PetalData Python Library

The PetalData Python library makes it easy to interact with your cloud app datasets.

The petaldata package downloads CSV files and schema information from the PetalData server and generates Pandas Dataframes with the proper datatypes. Additionally, the library includes storage functionality for saving datasets locally and to Amazon S3.

Installation

The package can be installed via pip:

pip install petaldata

You can also find the PetalData package on PyPI and GitHub.


Storage

The Python library can save your dataset to your local computer, Amazon S3, or both. Local Storage is the default storage location.
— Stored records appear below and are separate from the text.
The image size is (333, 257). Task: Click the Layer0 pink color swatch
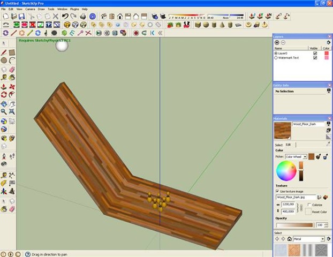tap(327, 54)
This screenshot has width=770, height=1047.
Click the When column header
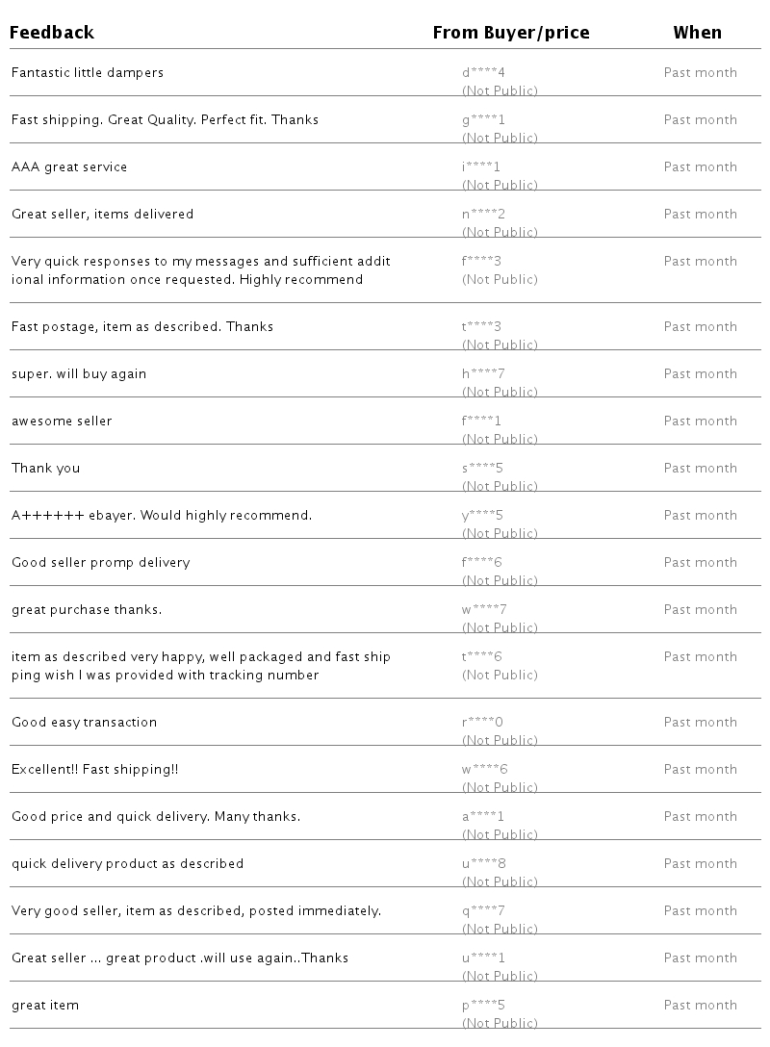tap(697, 33)

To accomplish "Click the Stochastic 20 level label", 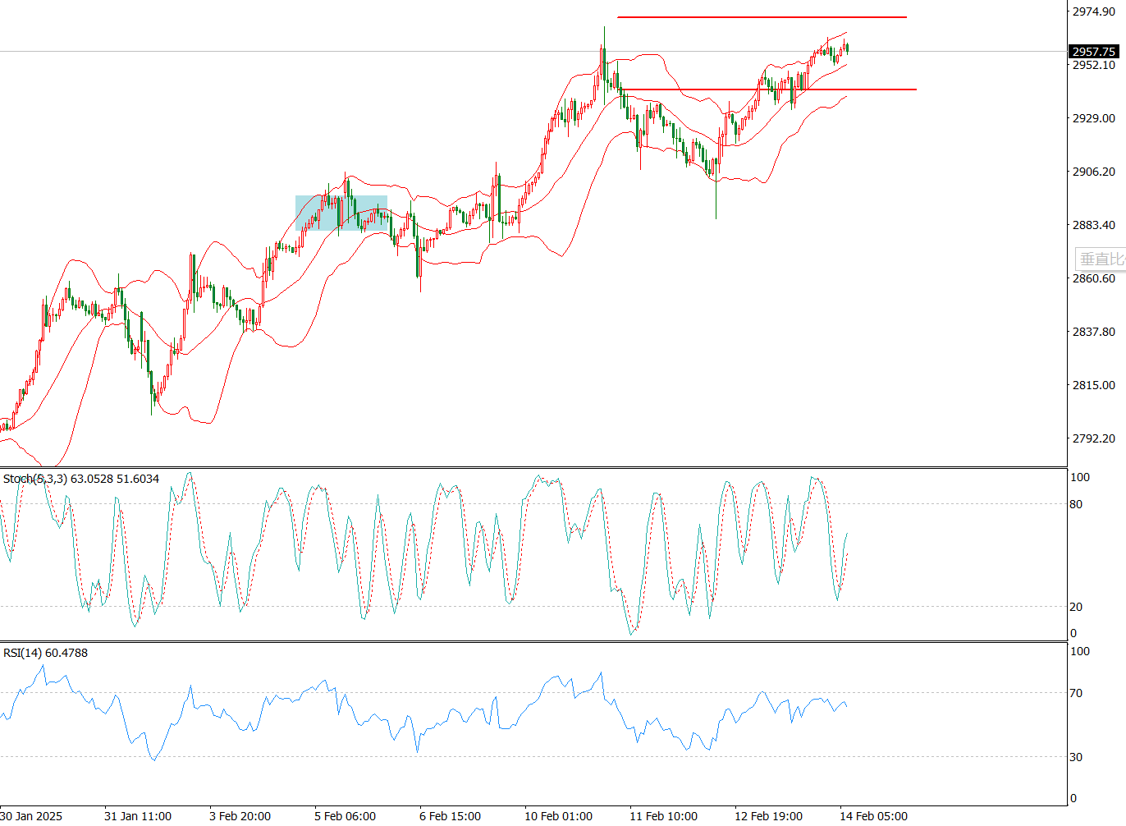I will point(1076,607).
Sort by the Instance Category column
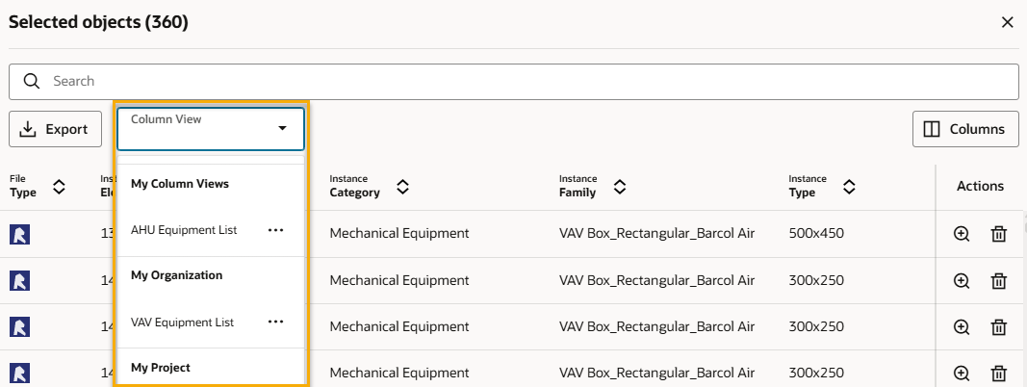 click(402, 186)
When a dataset is downloaded it is initally written to a csv file in local storage. When calling save() on a Dataset, the dataset is saved in a Pickle file that lets us preserve each column's datatype.


Local Storage

By default, PetalData writes all files to os.getcwd() + "/petaldata_cache/". You can specify a different directory:

petaldata.storage.Local.dir = "/tmp/petaldata_cache/"
If the directory doesn't exist it will be created.

Disabling Local Storage

Local storage is always used to download csv files but can be disabled for storing Pickle files:

petaldata.storage.Local.enabled = False

S3 Storage

Saving your datasets to Amazon S3 is a good option for:

  • Remote scripts - rather than download an entire dataset when running a remote script, load the previous version, upsert() the dataset, and save again. This can dramitally speed up the execution time of the script.
  • Teamwide access - write a script that regularly updates and saves a dataset to S3, then give teams access to that dataset. They won't need to download their own full copy.

S3 Configuration

S3 storage must be explicity enabled:

petaldata.storage.S3.enabled = True

petaldata.storage.S3.aws_access_key_id = "[AWS_ACCESS_KEY_ID]"
petaldata.storage.S3.aws_secret_access_key = "[AWS_SECRET_ACCESS_KEY]"
petaldata.storage.S3.bucket_name = "[AWS_BUCKET]"

Once enabled, S3 acts just like local storage.